David Dayton wrote 2 insightful posts entitled “Chinese Culture for the Frustrated Foreign Buyer” (see part 1 and part 2) on his blog. This paragraph made me think of the topic for today’s post:
When you make small cultural mistakes like not using the public chopsticks or bowing (Chinese don’t bow) or slapping a female co-worker on the shoulder or a million other little things you’ll be completely forgiven. It’ll just be chalked up to “stupid foreigner.” But when you make demands on a broken contract or hold people accountable in public for personal mistakes or force specific processes to get things done you will be punished for it. I promise.
Does it mean that buyers should avoid doing anything that displeases their Chinese suppliers? Should they forget about quality control, as some small buyers do? Certainly not. As Dayton also writes in the same article:
If you’re not here, it doesn’t matter what you want or what you say.
Factories themselves tell us this ALL THE TIME! The client places an order, doesn’t hire any 3PQ and the factory is just left to produce product on their own. Sure, most of the time they don’t produce complete crap, but who is deciding what’s crap and what’s not? Yup, the very people who stand to make the most money from doing as little QC as possible.
Then the real issue is: how to avoid “paying twice for quality control”, and more generally all kinds of hidden punishments?
1. Basic diplomacy
If you come on site, make sure you don’t piss off the middle managers in the factory, because they are the ones you really need–see my previous post: How to behave in a Chinese factory.
If you are particularly unpleasant, or point to certain people’s faults, you are making yourself some enemies. Don’t do it, unless you have a big problem to solve right now.
This is one of the advantages of third-party service providers: they only produce a report for the buyer–they don’t cause anyone to lose face publicly.
2. Quality inspections are “company policy”
Make sure the suppliers see that quality control is part of your work process and that it is not negotiable. Equally important, never waive it to avoid a shipping delay, except maybe with suppliers who have proved to be both helpful and reliable.
If you give a supplier the impression that a QC inspection was booked exceptionally for his order, he will feel cheated and he might retaliate in one way or another.
Extra reading >> If you’d like to learn even more about QC, read our detailed Quality Control basic concepts post here.

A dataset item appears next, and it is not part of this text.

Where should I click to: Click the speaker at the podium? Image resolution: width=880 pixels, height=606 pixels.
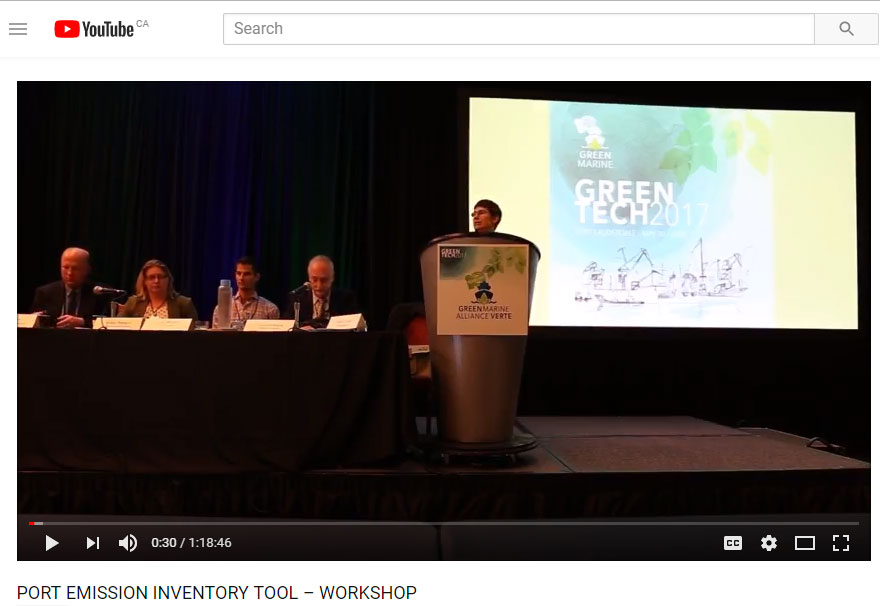[486, 216]
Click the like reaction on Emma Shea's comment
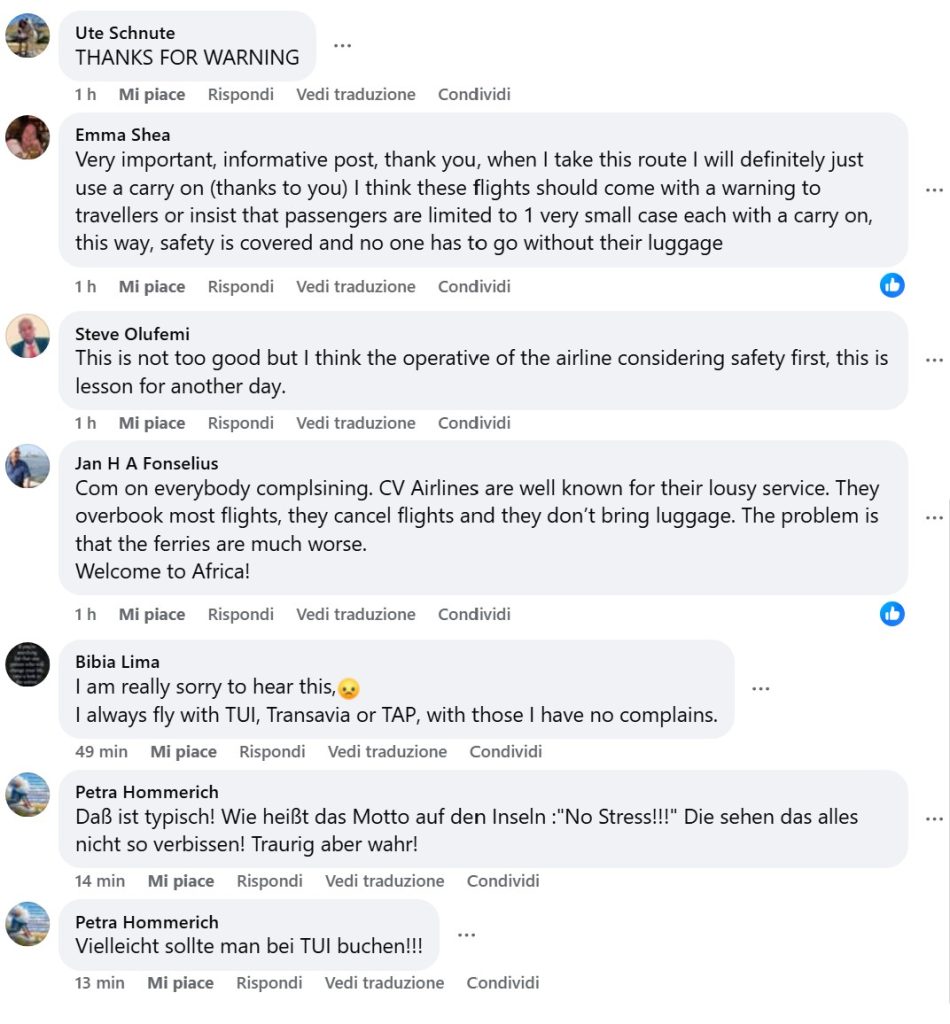 click(892, 285)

3. Let factories work the way they prefer
Sending your own technicians, or engineers from an independent company, can be very helpful… If the factory is used to it and understands from the start that it is indispensable to get your business. This is common for complex industrial products, for instance.

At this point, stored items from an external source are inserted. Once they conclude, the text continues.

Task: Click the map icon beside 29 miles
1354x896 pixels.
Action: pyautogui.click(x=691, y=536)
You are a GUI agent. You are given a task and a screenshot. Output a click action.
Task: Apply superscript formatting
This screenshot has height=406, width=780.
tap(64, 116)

When it comes to consumer goods, factories are not used to seeing somebody coming in and showing them how to process a particular batch. You might be able to twist their arm and get what you want (as long as you have a presence in the factory), but you might well run into other problems that are seemingly unrelated.
The key is to choose the right factory from the start. “Right” means “small enough to value our orders” but also “already close to where we need them to be”.

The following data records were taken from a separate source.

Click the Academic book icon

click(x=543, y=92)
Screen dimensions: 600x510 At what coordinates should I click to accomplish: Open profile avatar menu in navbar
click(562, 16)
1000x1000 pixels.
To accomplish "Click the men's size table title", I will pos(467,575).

4. Quality control is a tool and inspectors take no decision
Do not EVER threaten to cancel the order or to ask for a discount “if the inspection is failed”.
Do you like to get a speeding ticket? No, and neither does the factory. Avoid putting unnecessary pressure.
5. Jump on problems and ask the tough questions immediately
Do not systematically ask for re-inspections when something is off spec.
Some buyers have this reflex when they are not in a hurry–after all, they re-invoice the costs to their supplier. Last month we did a 2nd, a 3rd, a 4th, and a 5th inspection on the same production run. There was always something wrong, and the trading company just couldn’t get the manufacturer to do something serious about it.
If a bad situation drags on and on, and the factory sees inspectors coming regularly, of course they will think QC is the source of all problems. Do not ever get to that point…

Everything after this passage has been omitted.